Kitapta daha bir çok renkli öykü ve insan portreleri yer alıyor. Örneğin Nalın Dede ve Horoz Dede öyküleri var. Nalın Dede Rus Prensi’nin rüyasına girip korkutarak, çalınan gemileri İstanbul’a geri getirtiyor. Her ikisinin türbeleri de hala duruyor.

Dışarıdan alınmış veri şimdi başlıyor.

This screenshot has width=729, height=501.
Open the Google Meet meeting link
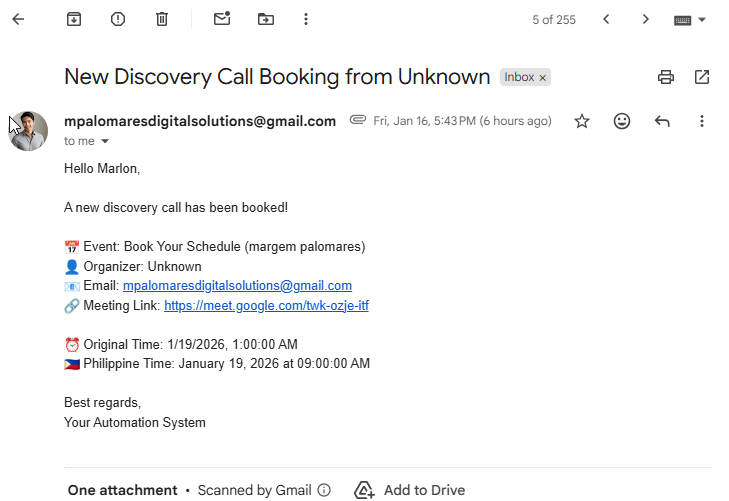click(266, 306)
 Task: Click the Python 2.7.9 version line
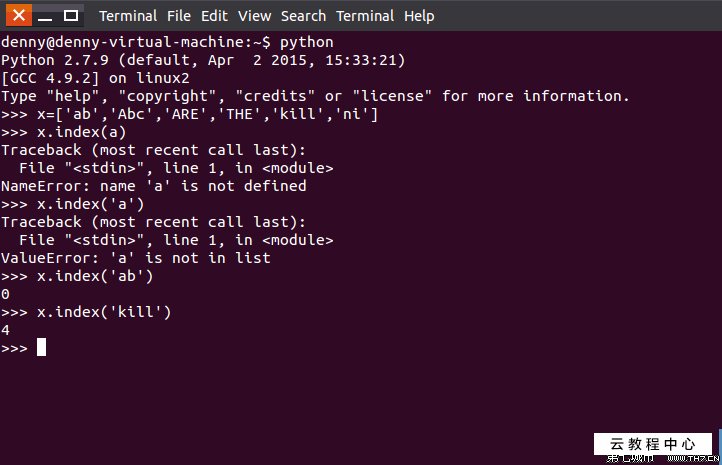click(x=203, y=60)
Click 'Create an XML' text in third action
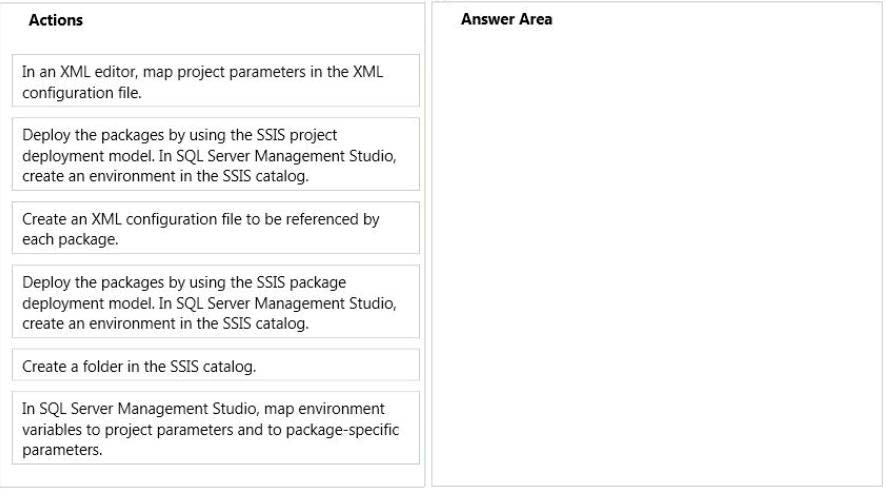Viewport: 886px width, 494px height. 72,219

Schrader, ‘Yaz yağmuru Evliyası’ başlığı altında ünlü Zuhurat Baba’yı da anlatmış. Bu arada 100 yıl içinde Zuhurat Baba ‘Gezici’ olmuş, türbesi ziyarete kapatılmış. ‘İştirakçi’ kod adıyla yazılar yazan Schrader görse herhalde çok eğlenirdi…
Merkez Efendi’nin 100 yıl önce açık olan sarnıcı da şimdi kapatılmış, dilek taşları da yok edilmiş… Bir de Zembilli Ali Efendi efsanesi var. İstanbul Barosu Başkanı Ümit Kocasakal’ın bu efsane hukuk adamı Zembilli’ye sahip çıkmasını ümit ediyorum…
Schrader’in İstanbul kitabı, çoğu hala yaşayan mekanları ile İstanbul’un geçmişine, hatta Bizans’a ve daha öncesine, pagan çağına nostaljik bir yolculuk. Örneğin İstanbul’da İstinye koyunda bir zamanlar danseden kız heykeli olduğunu ve Emirgan sırtlarında Dolunay Tanrıçası Hekate’ye tapıldığını ben bu kitaptan öğrendim. Artık her dolunayda ona bir selam yolluyorum…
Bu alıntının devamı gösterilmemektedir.